• Task brief:
Copy out the lines again word for word, beginning at the line that contains "The width and height of the screenshot is (439, 200)." and stopping after the line that contains "pos(716,13)".

Word and element pointing lines
>>>
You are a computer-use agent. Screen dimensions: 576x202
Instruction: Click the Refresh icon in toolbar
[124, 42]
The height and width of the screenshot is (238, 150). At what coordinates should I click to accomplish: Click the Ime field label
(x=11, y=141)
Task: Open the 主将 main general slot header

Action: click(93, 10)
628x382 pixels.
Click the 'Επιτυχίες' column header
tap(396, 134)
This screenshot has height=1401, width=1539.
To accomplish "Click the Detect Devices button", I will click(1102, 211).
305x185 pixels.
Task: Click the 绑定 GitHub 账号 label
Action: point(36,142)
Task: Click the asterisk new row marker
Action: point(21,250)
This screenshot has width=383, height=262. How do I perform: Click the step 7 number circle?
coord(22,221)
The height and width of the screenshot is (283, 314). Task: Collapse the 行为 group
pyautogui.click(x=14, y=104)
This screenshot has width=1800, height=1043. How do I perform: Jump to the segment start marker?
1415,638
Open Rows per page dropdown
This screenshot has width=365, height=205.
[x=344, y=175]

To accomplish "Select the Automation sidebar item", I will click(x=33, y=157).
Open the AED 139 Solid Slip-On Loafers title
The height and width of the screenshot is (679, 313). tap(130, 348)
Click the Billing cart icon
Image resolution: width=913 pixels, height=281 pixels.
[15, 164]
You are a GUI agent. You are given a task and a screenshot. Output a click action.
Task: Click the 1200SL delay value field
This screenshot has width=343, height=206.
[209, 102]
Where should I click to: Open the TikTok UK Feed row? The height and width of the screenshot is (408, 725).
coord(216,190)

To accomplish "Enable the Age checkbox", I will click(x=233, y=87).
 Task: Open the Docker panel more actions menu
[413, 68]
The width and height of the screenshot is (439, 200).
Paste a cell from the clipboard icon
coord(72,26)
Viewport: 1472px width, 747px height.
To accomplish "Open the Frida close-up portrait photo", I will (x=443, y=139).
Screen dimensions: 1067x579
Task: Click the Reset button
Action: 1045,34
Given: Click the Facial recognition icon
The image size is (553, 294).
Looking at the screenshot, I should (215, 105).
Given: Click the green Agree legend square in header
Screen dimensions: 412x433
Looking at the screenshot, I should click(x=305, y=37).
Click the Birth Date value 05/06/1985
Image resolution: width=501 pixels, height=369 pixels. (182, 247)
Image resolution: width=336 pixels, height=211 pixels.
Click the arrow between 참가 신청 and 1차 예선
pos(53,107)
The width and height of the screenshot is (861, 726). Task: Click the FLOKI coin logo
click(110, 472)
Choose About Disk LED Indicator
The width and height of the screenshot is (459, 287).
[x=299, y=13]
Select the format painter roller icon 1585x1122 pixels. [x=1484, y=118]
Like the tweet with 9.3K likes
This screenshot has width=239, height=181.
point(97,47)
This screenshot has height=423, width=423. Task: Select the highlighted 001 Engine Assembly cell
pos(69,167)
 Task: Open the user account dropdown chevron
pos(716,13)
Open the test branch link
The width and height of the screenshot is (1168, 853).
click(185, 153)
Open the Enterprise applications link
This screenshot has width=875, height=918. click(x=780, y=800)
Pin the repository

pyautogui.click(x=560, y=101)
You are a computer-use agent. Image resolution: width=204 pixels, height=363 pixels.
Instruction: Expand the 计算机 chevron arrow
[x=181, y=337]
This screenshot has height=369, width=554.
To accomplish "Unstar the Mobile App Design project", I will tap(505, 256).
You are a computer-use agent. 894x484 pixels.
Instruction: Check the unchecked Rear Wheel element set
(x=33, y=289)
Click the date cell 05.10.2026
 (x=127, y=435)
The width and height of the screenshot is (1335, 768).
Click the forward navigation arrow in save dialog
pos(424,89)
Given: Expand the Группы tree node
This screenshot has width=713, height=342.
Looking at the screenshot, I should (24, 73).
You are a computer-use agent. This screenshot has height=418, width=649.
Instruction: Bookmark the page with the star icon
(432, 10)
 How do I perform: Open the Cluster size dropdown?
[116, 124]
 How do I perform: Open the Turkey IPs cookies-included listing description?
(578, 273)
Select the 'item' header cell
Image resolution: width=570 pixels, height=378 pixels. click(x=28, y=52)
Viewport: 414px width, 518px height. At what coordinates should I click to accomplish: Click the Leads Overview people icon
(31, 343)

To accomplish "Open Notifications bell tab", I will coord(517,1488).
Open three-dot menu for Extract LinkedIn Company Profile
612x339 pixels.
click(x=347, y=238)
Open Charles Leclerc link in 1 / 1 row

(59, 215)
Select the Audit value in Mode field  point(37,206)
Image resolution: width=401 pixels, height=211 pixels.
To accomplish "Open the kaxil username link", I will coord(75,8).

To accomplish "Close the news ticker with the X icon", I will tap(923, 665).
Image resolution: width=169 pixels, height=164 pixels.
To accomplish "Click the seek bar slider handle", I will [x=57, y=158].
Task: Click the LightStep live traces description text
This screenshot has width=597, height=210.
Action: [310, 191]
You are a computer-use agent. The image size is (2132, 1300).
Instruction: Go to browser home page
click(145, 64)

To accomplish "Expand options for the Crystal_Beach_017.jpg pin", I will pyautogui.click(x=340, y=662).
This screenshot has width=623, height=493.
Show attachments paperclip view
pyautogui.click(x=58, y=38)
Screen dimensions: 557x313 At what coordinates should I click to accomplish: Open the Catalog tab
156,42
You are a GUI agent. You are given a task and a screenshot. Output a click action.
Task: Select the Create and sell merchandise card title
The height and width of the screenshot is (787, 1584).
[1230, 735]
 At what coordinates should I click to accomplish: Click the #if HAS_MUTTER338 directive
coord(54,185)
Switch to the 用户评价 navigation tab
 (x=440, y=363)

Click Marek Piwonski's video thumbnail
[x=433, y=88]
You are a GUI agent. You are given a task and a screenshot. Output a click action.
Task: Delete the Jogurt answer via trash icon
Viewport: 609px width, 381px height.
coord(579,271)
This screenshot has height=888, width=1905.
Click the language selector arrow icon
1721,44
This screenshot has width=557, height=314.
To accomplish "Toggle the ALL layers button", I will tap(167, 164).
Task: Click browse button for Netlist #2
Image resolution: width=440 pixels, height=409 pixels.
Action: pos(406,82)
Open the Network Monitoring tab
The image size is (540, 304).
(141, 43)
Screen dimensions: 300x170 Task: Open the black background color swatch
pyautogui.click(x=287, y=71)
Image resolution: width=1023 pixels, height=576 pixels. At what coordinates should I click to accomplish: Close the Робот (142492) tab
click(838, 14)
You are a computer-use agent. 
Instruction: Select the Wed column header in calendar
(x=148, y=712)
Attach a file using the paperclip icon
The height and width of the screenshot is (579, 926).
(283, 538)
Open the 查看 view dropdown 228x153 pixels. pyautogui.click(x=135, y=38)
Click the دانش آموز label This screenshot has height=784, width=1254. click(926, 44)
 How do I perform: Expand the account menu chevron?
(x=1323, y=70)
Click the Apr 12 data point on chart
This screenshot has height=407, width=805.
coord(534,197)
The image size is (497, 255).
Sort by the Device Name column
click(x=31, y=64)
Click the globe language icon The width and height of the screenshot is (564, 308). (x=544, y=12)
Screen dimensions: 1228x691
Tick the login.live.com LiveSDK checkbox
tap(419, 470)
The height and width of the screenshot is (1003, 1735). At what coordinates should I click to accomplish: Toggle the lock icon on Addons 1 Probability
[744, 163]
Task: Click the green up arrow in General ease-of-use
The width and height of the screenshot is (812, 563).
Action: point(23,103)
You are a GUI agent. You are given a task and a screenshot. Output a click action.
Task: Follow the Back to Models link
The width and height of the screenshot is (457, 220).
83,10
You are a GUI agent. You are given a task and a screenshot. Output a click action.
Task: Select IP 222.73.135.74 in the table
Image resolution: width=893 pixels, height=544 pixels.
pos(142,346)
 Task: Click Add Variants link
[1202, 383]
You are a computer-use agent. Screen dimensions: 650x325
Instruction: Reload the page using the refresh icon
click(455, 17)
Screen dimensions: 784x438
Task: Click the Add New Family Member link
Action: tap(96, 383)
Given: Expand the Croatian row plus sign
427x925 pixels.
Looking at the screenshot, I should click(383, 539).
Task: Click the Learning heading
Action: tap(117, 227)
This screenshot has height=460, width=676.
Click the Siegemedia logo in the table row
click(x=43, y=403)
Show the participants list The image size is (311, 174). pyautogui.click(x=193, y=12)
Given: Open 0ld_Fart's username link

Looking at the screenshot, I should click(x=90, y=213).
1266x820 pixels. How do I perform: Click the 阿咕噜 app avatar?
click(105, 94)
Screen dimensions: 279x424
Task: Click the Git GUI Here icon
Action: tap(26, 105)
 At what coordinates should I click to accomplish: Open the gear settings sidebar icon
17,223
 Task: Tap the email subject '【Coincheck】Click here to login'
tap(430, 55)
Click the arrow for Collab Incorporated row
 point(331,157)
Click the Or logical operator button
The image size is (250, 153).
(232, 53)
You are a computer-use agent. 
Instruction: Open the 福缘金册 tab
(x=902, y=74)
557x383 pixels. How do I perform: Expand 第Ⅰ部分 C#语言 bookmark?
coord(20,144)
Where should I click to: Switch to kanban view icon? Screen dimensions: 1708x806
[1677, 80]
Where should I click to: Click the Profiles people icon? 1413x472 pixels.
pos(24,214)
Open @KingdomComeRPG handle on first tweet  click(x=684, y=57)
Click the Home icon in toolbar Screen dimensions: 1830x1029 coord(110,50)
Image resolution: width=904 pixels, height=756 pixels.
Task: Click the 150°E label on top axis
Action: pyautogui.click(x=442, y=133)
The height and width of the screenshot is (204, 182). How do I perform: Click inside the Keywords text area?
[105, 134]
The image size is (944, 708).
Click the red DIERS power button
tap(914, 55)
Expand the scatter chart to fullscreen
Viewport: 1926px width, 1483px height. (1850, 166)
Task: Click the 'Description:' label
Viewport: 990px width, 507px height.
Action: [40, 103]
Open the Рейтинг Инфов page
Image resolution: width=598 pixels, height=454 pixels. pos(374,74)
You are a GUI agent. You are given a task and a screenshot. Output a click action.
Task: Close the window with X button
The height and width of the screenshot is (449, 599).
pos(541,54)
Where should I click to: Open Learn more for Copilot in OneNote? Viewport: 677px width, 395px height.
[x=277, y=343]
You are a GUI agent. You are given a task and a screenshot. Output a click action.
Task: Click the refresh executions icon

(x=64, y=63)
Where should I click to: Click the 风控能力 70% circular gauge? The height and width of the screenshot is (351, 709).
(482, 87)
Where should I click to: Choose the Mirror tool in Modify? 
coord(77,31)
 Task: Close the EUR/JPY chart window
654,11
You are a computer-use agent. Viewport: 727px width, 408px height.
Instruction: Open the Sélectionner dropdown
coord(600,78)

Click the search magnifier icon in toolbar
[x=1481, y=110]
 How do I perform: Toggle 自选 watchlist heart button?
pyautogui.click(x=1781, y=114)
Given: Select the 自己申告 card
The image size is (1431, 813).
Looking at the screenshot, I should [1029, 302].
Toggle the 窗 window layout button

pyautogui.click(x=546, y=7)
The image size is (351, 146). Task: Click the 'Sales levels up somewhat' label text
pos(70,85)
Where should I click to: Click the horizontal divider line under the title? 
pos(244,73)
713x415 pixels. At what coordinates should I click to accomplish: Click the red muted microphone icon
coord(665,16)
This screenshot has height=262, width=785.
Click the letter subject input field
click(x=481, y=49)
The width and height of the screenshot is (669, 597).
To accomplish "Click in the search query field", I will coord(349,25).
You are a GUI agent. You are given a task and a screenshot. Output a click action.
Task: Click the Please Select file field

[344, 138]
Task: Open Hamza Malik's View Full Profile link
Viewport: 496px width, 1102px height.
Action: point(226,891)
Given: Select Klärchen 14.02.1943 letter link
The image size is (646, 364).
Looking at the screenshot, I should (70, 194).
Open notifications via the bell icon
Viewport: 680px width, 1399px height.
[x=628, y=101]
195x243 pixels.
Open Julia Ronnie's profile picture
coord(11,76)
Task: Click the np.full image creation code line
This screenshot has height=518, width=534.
<<<
• Final answer:
The width and height of the screenshot is (439, 200).
Paste a cell from the clipboard icon
coord(72,26)
Viewport: 1472px width, 747px height.
To accomplish "Open the Frida close-up portrait photo", I will (x=443, y=139).
Screen dimensions: 1067x579
Task: Click the Reset button
Action: 1045,34
Given: Click the Facial recognition icon
The image size is (553, 294).
Looking at the screenshot, I should (215, 105).
Given: Click the green Agree legend square in header
Screen dimensions: 412x433
Looking at the screenshot, I should click(x=305, y=37).
Click the Birth Date value 05/06/1985
Image resolution: width=501 pixels, height=369 pixels. (182, 247)
Image resolution: width=336 pixels, height=211 pixels.
Click the arrow between 참가 신청 and 1차 예선
pos(53,107)
The width and height of the screenshot is (861, 726). Task: Click the FLOKI coin logo
click(110, 472)
Choose About Disk LED Indicator
The width and height of the screenshot is (459, 287).
[x=299, y=13]
Select the format painter roller icon 1585x1122 pixels. [x=1484, y=118]
Like the tweet with 9.3K likes
This screenshot has width=239, height=181.
point(97,47)
This screenshot has height=423, width=423. Task: Select the highlighted 001 Engine Assembly cell
pos(69,167)
 Task: Open the user account dropdown chevron
pos(716,13)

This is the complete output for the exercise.